_Schriftliche Aufgabe 1_
Schreiben Sie aus dem Auszug über die Anfänge als Self-Publisher den Abschnitt von „Vor elf Jahren“ bis einschließlich „werden, einfach so.“ unverändert ab.

_Ausgewählter Auszug_
- - - -

Vor elf Jahren habe ich angefangen, als Self-Publisher Bücher zu veröffentlichen. Keine zwei Jahre später, Ende 2014, erklärte ich das ganze Projekt für gescheitert. Eine Retrospektive - Teil 2


Planlos mit Karte

Erst nachdem sich mein erstes E-Book "Stillmanns Münzen" nicht sofort verkauft hatte, wurde mir bewusst, dass ich noch eine Menge zu lernen hatte. Das klingt blauäugig und genau das war es auch gewesen. Denn tief in mir drinnen hatte ich es mir so sehr gewünscht und darauf gehofft, dass sich diese Novelle von selbst verkaufen würde. Die Leute würden darauf aufmerksam werden, einfach so.

- - - -

_Zu bearbeitende Daten_
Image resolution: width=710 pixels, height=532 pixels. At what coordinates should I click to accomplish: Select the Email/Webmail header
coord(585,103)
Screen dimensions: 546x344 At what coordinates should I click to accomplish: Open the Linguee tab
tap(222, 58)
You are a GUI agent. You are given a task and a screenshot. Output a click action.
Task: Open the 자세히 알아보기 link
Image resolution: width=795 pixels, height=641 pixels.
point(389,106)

- - - -

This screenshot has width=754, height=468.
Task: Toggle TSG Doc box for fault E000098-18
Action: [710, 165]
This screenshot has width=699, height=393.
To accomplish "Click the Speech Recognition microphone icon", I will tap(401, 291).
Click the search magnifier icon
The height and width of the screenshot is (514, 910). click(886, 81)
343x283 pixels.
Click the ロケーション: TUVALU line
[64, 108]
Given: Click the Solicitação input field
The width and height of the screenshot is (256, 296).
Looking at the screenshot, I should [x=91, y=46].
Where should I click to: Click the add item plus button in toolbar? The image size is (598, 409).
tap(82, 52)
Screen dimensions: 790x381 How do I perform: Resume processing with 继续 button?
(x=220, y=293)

- - - -

_Schriftliche Aufgabe 2_
Tauschen Sie in den Einträgen von der Zeile mit „This screenshot has width=754, height=468.“ bis einschließlich der Zeile mit „(x=220, y=293)“ das Wort „icon“ gegen „symbol“ aus. Geben Sie nur diese Zeilen wieder und lassen Sie alles Übrige unverändert.

_Musterlösung 1_
Vor elf Jahren habe ich angefangen, als Self-Publisher Bücher zu veröffentlichen. Keine zwei Jahre später, Ende 2014, erklärte ich das ganze Projekt für gescheitert. Eine Retrospektive - Teil 2


Planlos mit Karte

Erst nachdem sich mein erstes E-Book "Stillmanns Münzen" nicht sofort verkauft hatte, wurde mir bewusst, dass ich noch eine Menge zu lernen hatte. Das klingt blauäugig und genau das war es auch gewesen. Denn tief in mir drinnen hatte ich es mir so sehr gewünscht und darauf gehofft, dass sich diese Novelle von selbst verkaufen würde. Die Leute würden darauf aufmerksam werden, einfach so.

_Musterlösung 2_
This screenshot has width=754, height=468.
Task: Toggle TSG Doc box for fault E000098-18
Action: [710, 165]
This screenshot has width=699, height=393.
To accomplish "Click the Speech Recognition microphone symbol", I will tap(401, 291).
Click the search magnifier symbol
The height and width of the screenshot is (514, 910). click(886, 81)
343x283 pixels.
Click the ロケーション: TUVALU line
[64, 108]
Given: Click the Solicitação input field
The width and height of the screenshot is (256, 296).
Looking at the screenshot, I should [x=91, y=46].
Where should I click to: Click the add item plus button in toolbar? The image size is (598, 409).
tap(82, 52)
Screen dimensions: 790x381 How do I perform: Resume processing with 继续 button?
(x=220, y=293)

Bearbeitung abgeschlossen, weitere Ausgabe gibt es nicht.